[Stored data]
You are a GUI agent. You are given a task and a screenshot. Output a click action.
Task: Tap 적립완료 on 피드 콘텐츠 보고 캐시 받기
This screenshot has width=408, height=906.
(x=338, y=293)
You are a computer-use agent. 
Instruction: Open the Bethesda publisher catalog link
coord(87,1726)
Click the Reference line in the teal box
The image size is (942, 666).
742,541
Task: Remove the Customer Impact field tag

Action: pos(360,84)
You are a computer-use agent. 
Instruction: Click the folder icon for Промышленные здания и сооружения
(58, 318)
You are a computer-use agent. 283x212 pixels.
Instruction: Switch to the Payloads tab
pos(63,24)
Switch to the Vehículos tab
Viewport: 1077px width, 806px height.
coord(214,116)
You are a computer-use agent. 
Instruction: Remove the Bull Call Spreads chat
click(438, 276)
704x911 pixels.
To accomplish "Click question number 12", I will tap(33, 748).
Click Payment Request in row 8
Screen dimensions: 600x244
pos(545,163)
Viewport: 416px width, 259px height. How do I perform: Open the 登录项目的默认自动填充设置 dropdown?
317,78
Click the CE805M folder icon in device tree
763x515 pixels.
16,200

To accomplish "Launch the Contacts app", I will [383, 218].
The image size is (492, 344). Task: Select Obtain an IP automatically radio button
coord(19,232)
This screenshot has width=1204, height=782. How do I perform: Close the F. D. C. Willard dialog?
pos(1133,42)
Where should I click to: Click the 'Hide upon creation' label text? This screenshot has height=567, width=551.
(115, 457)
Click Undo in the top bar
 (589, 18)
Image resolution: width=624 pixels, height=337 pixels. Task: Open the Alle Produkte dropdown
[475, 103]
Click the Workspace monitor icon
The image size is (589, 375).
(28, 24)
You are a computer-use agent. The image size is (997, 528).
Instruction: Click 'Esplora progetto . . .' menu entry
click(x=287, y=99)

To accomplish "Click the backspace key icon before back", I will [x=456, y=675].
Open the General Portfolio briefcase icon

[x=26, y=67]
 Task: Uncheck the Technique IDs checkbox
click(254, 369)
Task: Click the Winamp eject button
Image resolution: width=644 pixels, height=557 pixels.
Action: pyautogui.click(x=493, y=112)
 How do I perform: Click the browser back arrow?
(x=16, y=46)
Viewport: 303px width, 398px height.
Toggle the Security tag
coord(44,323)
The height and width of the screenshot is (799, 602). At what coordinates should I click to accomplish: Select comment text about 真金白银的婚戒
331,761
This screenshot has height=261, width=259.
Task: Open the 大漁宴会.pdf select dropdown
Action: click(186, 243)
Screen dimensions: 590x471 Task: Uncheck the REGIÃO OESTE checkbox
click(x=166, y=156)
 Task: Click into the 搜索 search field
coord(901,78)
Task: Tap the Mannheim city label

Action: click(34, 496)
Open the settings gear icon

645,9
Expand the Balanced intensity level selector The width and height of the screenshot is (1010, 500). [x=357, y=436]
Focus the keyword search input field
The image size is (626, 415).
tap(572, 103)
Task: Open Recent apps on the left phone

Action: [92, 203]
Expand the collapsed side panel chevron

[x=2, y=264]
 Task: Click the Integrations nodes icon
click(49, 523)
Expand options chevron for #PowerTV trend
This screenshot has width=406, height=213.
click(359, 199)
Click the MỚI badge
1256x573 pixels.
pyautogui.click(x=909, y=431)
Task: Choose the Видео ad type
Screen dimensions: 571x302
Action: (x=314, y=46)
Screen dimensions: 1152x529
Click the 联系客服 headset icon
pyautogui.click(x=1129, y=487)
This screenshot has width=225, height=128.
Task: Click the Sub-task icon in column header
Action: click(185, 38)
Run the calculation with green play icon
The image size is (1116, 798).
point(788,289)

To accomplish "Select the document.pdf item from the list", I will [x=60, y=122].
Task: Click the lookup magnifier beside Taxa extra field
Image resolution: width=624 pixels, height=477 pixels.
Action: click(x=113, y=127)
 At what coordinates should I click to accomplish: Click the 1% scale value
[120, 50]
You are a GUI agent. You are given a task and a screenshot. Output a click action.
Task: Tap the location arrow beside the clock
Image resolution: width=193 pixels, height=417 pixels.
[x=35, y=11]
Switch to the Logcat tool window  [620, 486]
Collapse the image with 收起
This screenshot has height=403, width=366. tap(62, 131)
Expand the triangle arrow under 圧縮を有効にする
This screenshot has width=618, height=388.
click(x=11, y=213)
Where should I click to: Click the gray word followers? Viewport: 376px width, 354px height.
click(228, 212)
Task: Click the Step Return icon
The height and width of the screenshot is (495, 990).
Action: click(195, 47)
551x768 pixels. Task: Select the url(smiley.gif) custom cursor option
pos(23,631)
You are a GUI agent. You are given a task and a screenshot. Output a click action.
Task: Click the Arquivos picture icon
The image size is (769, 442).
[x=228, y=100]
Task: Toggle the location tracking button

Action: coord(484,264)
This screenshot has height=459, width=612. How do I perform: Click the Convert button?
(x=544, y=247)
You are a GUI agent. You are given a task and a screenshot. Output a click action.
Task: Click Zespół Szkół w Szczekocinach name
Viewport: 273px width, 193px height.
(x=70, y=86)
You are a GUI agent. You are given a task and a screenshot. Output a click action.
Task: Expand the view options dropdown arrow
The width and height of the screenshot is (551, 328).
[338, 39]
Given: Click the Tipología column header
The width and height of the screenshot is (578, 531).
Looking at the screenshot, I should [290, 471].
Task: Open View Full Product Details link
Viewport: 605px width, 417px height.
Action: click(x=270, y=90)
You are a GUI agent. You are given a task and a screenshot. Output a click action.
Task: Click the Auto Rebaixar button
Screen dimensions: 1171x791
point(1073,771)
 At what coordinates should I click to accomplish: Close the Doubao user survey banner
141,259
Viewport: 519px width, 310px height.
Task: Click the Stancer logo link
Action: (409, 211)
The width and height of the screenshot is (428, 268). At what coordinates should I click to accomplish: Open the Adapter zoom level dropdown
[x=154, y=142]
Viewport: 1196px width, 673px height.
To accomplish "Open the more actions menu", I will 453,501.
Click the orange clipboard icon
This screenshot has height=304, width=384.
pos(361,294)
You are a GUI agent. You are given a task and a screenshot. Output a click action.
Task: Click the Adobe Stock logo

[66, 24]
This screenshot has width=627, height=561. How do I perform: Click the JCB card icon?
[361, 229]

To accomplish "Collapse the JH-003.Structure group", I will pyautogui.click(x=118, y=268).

EXERCISE DESCRIPTION: With the string "options" as the key, filter the data above and show the lines that match.

TASK RESPONSE:
Expand options chevron for #PowerTV trend
Task: Expand the view options dropdown arrow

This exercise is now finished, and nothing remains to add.